Der häufigste Anlass ist das klassische Jahresende-Szenario: Es ist Dezember, Sie haben noch mehrere Urlaubstage offen, und ein laufendes Projekt oder eine Vertretungslücke macht es unmöglich, sie vor Silvester zu nehmen. Hier liegt ein dringender betrieblicher Grund nahe, und ein schriftlicher Übertragungsantrag sichert die Tage für das erste Quartal. Genauso oft greift der persönliche Grund: Eine Erkrankung im November und Dezember, ein Krankenhausaufenthalt oder die Pflege eines Angehörigen verhindern den Urlaubsantritt, sodass die Übertragung sachlich gerechtfertigt ist.
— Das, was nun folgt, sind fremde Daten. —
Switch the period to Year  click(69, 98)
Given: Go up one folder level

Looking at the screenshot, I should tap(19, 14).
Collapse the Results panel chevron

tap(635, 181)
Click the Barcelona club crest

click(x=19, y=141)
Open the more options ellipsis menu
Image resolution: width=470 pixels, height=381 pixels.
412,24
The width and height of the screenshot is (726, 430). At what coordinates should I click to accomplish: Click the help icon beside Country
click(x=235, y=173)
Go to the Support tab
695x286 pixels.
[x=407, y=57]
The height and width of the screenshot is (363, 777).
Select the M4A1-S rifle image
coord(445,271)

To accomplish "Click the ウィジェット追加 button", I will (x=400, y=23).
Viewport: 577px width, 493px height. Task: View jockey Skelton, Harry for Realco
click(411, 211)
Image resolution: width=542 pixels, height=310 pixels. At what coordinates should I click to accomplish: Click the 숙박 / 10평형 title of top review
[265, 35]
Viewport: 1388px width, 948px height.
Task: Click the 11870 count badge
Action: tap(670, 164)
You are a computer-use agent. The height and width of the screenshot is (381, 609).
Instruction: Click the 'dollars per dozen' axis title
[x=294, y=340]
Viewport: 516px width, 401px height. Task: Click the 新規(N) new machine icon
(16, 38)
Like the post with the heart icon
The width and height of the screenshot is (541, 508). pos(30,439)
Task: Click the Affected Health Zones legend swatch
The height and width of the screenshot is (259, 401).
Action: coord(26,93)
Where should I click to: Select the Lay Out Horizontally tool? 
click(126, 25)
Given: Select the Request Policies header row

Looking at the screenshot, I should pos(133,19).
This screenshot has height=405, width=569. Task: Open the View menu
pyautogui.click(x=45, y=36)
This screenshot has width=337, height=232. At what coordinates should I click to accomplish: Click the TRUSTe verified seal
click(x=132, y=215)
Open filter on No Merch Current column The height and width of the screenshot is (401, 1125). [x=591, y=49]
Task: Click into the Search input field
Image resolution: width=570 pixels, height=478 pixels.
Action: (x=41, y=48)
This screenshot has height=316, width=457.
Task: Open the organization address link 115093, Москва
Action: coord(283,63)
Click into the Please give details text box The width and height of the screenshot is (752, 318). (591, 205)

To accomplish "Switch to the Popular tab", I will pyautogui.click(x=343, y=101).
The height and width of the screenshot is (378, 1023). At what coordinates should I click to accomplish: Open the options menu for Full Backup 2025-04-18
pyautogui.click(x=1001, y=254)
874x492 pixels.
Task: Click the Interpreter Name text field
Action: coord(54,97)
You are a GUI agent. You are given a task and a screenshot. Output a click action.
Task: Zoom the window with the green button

Ein zweiter typischer Fall betrifft Beschäftigte, die aus dem Mutterschutz oder der Elternzeit zurückkehren. Resturlaub, der vor der Schutzfrist nicht genommen werden konnte, lässt sich nach § 24 MuSchG beziehungsweise § 17 BEEG in das laufende oder nächste Jahr übertragen, was eine eigene, oft längere Frist auslöst. Auch wer kurz vor einem Stellenwechsel steht, sollte offene Tage frühzeitig schriftlich geltend machen, weil sich die Abgrenzung zwischen Übertragung und Abgeltung bei Beendigung des Arbeitsverhältnisses sonst zum Streitpunkt entwickelt.
Ein Sonderfall, der in der Praxis regelmäßig übersehen wird: Hat der Arbeitgeber seine Hinweispflicht nicht erfüllt, ist ein Übertragungsantrag streng genommen gar nicht nötig, weil der Urlaub ohnehin nicht verfällt. Trotzdem ist der schriftliche Antrag klug, weil er den Anspruch dokumentiert und einer späteren Beweisnot vorbeugt. Ein Antrag schadet nie, ein fehlender Nachweis dagegen kostet im Zweifel den ganzen Urlaub.